▶ [Given passage]:
────────────────────────────────────────

Showing posts with label !Kung Bushmen and mongongo nuts again. Show all posts
Showing posts with label !Kung Bushmen and mongongo nuts again. Show all posts

Thursday, November 04, 2021

!Kung Bushmen and mongongo nuts again

Back in the mongongo nuts post I suggested that conjugated linoleic acid (CLA), which shows the hallmarks of a lipolytic agent, derived from the alpha eleostearic acid in the nuts might offset the obesogenic effect of the common or garden linoleic acid (LA) present in roughly equal amounts.

We have the !Kung consuming anything from zero to 1000kcal/d of mongongo nuts per day, average 800kcal/d, ie about 40% of calories:


You can download the full text from Scihub. It's a nice read.

So. If this is the case you have a pair of opposing effects, from the Protons point of view the LA is insulin sensitising and will allow excess insulin signalling to distend adipocytes when they should be signalling that they are full. Under fasting it can allow relative hypoglycaemia, encouraging food intake, but that's not a feature of this study. All subjects were only fasted for four hours.

────────────────────────────────────────

▶ [Material shown]:
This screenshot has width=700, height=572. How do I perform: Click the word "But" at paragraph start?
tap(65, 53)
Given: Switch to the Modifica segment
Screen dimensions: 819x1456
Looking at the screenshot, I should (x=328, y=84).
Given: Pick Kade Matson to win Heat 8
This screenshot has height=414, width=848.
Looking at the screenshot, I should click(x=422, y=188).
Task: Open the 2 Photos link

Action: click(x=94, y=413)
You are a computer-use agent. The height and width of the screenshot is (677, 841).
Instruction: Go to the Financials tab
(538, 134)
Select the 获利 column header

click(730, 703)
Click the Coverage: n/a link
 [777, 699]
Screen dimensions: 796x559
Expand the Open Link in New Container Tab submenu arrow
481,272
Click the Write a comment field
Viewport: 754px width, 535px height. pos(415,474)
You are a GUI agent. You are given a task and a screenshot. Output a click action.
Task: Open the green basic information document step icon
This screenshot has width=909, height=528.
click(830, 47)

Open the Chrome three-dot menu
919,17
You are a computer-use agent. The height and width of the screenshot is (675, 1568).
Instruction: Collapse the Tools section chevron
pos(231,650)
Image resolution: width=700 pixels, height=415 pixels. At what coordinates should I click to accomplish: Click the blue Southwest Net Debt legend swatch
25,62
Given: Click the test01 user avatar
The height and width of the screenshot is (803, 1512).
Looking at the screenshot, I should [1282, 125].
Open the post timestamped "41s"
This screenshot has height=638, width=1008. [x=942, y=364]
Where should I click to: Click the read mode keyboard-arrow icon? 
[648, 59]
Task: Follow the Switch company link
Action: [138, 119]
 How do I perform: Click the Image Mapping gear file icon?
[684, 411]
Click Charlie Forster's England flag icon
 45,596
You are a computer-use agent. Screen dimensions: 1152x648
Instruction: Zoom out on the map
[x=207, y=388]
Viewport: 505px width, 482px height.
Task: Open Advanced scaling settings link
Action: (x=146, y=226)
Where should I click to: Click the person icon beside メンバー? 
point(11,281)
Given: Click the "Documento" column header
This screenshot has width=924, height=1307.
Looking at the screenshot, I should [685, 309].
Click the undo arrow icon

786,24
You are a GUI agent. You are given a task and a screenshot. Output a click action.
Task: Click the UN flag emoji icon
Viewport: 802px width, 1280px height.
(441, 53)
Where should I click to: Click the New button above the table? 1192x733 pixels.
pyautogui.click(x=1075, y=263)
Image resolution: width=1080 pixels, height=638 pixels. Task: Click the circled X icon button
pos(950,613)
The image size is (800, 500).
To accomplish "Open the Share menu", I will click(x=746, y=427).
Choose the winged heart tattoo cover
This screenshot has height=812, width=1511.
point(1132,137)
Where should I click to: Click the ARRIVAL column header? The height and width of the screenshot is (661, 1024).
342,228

────────────────────────────────────────

▶ [Parts of the exercise]:
1. According to the post on !Kung Bushmen and mongongo nuts, how many calories of mongongo nuts do the !Kung eat per day on average?
2. Say whether each statement agrees with the post on !Kung Bushmen and mongongo nuts, quoting the words that decide it.
(a) The subjects of the study were fasted for four hours.
(b) The full text can be downloaded from Scihub.
(c) The post calls LA insulin desensitising.
3. From the post on !Kung Bushmen and mongongo nuts, extract the passage that begins at the words "Back in the" and stops after "a nice read.".
The records above play no part in this work.

▶ [Exercise responses]:
1. They eat an average of 800kcal/d, about 40% of their calories.

2.
(a) Yes: "All subjects were only fasted for four hours."
(b) Yes: "You can download the full text from Scihub."
(c) No: "the LA is insulin sensitising"

3.
Back in the mongongo nuts post I suggested that conjugated linoleic acid (CLA), which shows the hallmarks of a lipolytic agent, derived from the alpha eleostearic acid in the nuts might offset the obesogenic effect of the common or garden linoleic acid (LA) present in roughly equal amounts.

We have the !Kung consuming anything from zero to 1000kcal/d of mongongo nuts per day, average 800kcal/d, ie about 40% of calories:


You can download the full text from Scihub. It's a nice read.